■ SOURCE EXTRACT ■
Current status of therapy and prognosis in acute adult leukemia

1996 
: In the last two decades complete remission [CR] rates for adults with acute leukemia has increased to 60 to 80%. In acute myelogenous leukemia [AML], this is due to the application of intensive induction therapies, comprising an anthracycline and a cytarabine. In acute lymphoblastic leukemia [ALL], the introduction of intensive early consolidation and CNS prophylaxis played an additional important role. These myeloablative treatments became feasible because of considerable improvements in the management of infectious and bleeding complications. The standard induction for AML further on remains the '3 + 7' schedule [daunorubicin 45 to 60 mg/m2/day x 3, I.V. and Ara-C 100 to 200 mg/m2/day x 7, 24-h infusion]. In ALL, prednisone, vincristine, L-asparaginase and an anthracyeline are the backbone of the induction therapy. Unfortunately, there has been less improvement for overall long-term survival, which is about 15 to 20% in AML and 20 to 35% in ALL beyond 5 years. More intensive post-remission regimens which include high-dose Ara-C in AML and intermediate-dose methotrexate and cyclophosphamide in ALL seem to improve these results to some extent. Allogeneic bone marrow transplantation has the most powerful anti-leukemic potential; however, because of the high peritransplant mortality [20 to 25%], its use in first CR tends to be restricted to patients with adverse prognostic features predicting early relapse, while good-risk patients are transplanted at the first signs of relapse or in second CR. In both AML and ALL, the optimal form of post-remission treatment needs to be defined.

Records from a data source:
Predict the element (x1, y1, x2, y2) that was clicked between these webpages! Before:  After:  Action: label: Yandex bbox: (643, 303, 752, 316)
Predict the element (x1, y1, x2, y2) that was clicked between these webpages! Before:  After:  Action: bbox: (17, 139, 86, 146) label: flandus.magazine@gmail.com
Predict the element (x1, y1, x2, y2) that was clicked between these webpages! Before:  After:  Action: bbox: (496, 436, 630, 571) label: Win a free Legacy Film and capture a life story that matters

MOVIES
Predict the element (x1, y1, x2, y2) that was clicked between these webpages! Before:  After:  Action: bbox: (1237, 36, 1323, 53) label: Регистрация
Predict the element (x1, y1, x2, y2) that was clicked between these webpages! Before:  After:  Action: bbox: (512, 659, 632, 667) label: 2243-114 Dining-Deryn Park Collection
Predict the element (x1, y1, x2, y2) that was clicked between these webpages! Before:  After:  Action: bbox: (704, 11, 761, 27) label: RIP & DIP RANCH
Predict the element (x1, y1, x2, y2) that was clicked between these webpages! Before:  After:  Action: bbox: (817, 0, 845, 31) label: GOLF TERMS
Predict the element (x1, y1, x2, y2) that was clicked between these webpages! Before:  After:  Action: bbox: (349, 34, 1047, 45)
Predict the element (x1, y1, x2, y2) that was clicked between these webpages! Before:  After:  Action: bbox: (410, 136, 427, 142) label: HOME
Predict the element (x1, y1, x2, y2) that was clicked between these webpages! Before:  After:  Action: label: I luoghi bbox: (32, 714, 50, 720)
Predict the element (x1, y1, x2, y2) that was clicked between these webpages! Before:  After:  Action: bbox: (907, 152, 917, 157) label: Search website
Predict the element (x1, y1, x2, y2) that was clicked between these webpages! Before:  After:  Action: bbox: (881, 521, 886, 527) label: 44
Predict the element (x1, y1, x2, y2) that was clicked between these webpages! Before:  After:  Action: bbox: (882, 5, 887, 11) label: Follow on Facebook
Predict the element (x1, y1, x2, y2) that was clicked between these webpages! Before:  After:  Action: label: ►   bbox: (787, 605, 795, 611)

■ EXERCISE DIRECTIONS ■
Please state the peritransplant mortality that the acute leukemia abstract gives for allogeneic bone marrow transplantation.

■ EXERCISE OUTPUT ■
20 to 25%